The New York police are carrying out an investigation to find the identity of the woman who died after a subway fire.
New York City police were working Monday to identify the woman who died after someone set her on fire on the subway, as well as to obtain more information about the detained man who has been labeled a “person of interest” in the crime.
Traffic Chief Joseph Gulotta said Sunday that questions about the suspect's history and whether the victim was homeless were part of an active police investigation.
Traffic police detained the man, who has not yet been publicly identified, after receiving a report from three high school students who had recognized him. They had seen images of the suspect taken from surveillance videos and police body cameras and distributed widely.
“New Yorkers responded again,” New York City Police Commissioner Jessica Tisch said Sunday. He described the case as “one of the most depraved crimes a person could commit against another human being.”
Tisch said the suspect and the woman had been riding a subway train without any interaction between them until the end of the line in Brooklyn around 7:30 a.m. Sunday.
After the train stopped, surveillance video from the subway car shows the man walking “calmly” toward the victim, who was sitting motionless, possibly sleeping, and setting his clothes on fire with what appears to be a lighter. The woman's clothing then “becomes completely engulfed in flames in a matter of seconds,” Tisch said.

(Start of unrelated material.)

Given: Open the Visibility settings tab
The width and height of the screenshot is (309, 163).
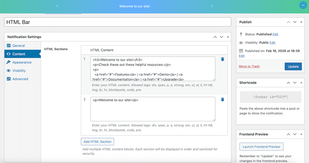Looking at the screenshot, I should point(19,71).
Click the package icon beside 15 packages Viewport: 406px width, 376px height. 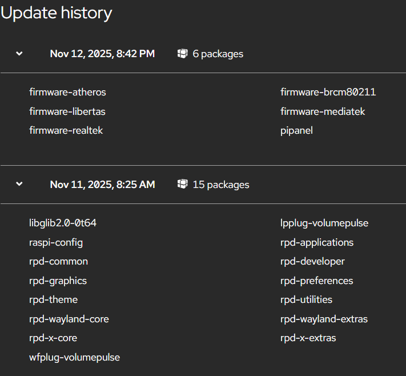(183, 184)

Police do not believe the two knew each other.
Officers on a routine patrol at the Coney Island-Stillwell Avenue subway station smelled and saw smoke, and discovered the woman on fire, standing in the middle of the subway car. After the fire was extinguished, emergency medical personnel pronounced the woman dead at the scene.
Unbeknownst to officers, the suspect had remained at the scene and was sitting on a bench on the subway platform just outside the train car, Tisch said. The officers' body cameras captured a “clear, detailed image” of the suspect and those images were publicly disseminated.
After receiving the call from the teenagers, other transit officers identified the man on another subway train and radiated to the next station, where more officers kept the train doors closed, searched each car and eventually detained him without incident, Gulotta said. . The man had a lighter in his pocket when he was detained, Tisch said.
The case marked the second fatality on a New York subway that Sunday.
At 12:35 a.m., police responded to an emergency call of an assault in progress at the 61st Street-Woodside station in Queens and found a 37-year-old man with a stab wound to the torso and a 26-year-old man years with multiple cuts all over his body.
The older man was pronounced dead at a nearby hospital while the younger man was in stable condition, police said.
The investigation continued.
This year, New York Governor Kathy Hochul has sent the National Guard to the city's subway system to help police search passengers' bags in the wake of a series of high-profile crimes on the city's trains. city. Hochul recently deployed additional members to help patrol during the holiday season.
About a year ago, Hochul supported funding to install video cameras in every car of the New York subway system, said Michael Kemper, chief security officer for the Metropolitan Transportation Authority. He and other officials Sunday credited the cameras with helping locate the suspect so quickly.